Second Article: "Divorce, remarriage can make estate planning especially challenging"

(May 29, 2009 Pittsburgh Post-Gazette. Tim Grant writer).

As mentioned yesterday, I found two good articles I wanted to touch upon. Yesterday dealt with passwords to accounts that should be left with someone so that upon your passing, access can be made by your executor. As I mentioned, that issue covers a plethora of information that should be "passed along" in the event of our demise.

As you can see above, the other article deals with divorce. Since there is so much good information in this article, I would like to summarize its contents here.

The writer uses a family example of a spouse from a 15-year second marriage who discovers that her husband's 1 million dollar IRA is completely under his control. Up to that point, only his children were the beneficiaries in the event of his death and the spouse's children would receive nothing. You get a sense of helplessness from the standpoint of the spouse in this article.

The story continues with the couple meeting with a lawyer who set up the IRA to pay into a trust, that provides for the spouse during her lifetime but apparently all kids share in the amount left over after both deaths. What the article didn't say, but may have been put into place, was that the IRA proceeds in trust could also provide for the children for their life expectancy, a type of spend-thrift trust, that would protect the proceeds from the children's creditors and possible divorcing spouses. (Of course the IRA would not continue for the children's lives but likely the life expectancy of the spouse. The amount paid out however, would be held in trust for their benefit).

The article further discusses the need for estate planning to resolve Blended Family estate planning issues. It quotes a trust officer with a bank in Pennsylvania commenting that relying on a verbal understanding between spouses may not be the best approach, especially if one spouse survives for a number of years after the other and the fact that sometimes things and thinking just changes.

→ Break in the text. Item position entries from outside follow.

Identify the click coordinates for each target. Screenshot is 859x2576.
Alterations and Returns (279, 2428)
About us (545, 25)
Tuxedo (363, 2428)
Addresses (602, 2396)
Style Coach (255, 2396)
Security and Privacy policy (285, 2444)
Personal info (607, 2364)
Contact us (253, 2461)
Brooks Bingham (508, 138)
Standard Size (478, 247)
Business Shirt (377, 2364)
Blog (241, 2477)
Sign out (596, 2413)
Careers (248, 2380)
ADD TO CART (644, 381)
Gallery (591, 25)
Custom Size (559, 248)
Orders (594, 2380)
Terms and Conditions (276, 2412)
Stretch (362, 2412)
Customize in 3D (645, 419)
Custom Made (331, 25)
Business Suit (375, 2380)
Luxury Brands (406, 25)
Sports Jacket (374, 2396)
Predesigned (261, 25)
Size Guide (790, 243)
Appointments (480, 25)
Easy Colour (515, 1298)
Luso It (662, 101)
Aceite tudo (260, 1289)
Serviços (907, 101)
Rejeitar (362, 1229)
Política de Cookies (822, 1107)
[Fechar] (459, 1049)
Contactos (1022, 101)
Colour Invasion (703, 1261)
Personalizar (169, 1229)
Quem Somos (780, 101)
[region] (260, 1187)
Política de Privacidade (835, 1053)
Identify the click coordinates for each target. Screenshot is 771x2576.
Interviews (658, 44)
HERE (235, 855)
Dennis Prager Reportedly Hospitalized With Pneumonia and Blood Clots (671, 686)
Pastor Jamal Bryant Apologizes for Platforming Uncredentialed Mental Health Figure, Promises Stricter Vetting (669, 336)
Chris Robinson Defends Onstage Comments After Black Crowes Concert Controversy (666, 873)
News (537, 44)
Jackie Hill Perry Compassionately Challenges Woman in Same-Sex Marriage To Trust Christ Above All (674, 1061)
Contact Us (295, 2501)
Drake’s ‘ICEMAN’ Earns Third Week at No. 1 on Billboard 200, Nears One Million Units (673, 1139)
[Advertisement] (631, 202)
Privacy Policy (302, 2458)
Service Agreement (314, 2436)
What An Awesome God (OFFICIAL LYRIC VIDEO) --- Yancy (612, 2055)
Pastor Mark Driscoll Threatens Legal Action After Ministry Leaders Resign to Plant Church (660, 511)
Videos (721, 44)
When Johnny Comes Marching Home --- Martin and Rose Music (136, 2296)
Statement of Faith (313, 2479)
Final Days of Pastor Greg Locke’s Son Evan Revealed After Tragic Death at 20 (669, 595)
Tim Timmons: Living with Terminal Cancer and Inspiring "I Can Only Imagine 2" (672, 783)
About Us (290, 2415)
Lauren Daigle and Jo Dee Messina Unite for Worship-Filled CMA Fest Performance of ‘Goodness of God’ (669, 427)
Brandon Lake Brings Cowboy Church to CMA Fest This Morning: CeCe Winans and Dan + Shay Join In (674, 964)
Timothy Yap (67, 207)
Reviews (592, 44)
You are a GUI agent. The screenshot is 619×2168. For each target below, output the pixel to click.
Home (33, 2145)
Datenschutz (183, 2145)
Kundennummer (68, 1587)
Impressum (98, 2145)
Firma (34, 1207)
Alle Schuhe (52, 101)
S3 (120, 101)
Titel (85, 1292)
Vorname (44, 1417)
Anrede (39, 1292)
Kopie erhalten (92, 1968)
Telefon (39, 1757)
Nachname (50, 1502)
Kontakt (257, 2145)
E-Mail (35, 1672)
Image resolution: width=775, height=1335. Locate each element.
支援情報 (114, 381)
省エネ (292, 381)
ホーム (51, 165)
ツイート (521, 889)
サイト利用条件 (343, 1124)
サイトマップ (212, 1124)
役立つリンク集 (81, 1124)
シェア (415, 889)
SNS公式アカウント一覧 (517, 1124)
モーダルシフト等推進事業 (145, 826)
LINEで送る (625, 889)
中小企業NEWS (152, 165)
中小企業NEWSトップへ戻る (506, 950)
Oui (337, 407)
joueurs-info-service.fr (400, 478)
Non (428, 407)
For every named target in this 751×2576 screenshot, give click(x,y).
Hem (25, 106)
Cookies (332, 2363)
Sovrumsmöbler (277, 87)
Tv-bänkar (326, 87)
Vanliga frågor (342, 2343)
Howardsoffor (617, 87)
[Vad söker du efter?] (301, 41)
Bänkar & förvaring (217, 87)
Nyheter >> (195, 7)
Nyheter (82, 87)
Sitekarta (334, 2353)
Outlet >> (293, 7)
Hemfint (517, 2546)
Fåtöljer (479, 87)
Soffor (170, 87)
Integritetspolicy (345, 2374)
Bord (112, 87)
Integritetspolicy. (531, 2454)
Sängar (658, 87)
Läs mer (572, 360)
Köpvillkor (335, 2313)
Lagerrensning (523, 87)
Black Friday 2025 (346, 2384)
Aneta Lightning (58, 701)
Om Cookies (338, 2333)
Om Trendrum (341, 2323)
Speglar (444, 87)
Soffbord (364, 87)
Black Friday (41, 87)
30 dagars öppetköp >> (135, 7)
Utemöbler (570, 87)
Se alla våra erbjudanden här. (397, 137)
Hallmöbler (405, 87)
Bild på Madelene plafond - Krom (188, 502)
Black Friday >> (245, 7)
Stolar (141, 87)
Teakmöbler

This is a hard one but I believe she is correct. There is that part of me that says that marriage or other committed relationships are meant to have a higher level of trust and not lowered to the trust level of an arms-length business agreement. However, one spouse has just as much right as the other to feel that upon their passing, at least their share of the estate or an agreed upon division of the estate, will go to their children after the eventual passing of their loved one. In my practice, I very often see the surviving spouse changing the original verbal intent of the couple after the first one has died. I don't see any mean spiritedness about this but it has a lot to do with the dual allegiance to both the lost spouse and the surviving spouse's own children. Add the potential for family strife and suspicion and the situation becomes more difficult.

One other tool mentioned is a QTIP trust which provides for the surviving spouse, without a tax on the first death, and the remainder proceeds going to each side's family as mutually decided upon by the couple.

As the article points out, and I completely agree, Blended Families are typically very emotional meetings between the couple and their estate planners. Very often there have been heated discussions between the couple prior to seeking advice with a seemingly impasse hit by both of them. How to balance competing interests and expectations is almost a no-win situation. The advise and guidance of a good advisor can make all the difference with options being discussed that both find acceptable and satisfactory.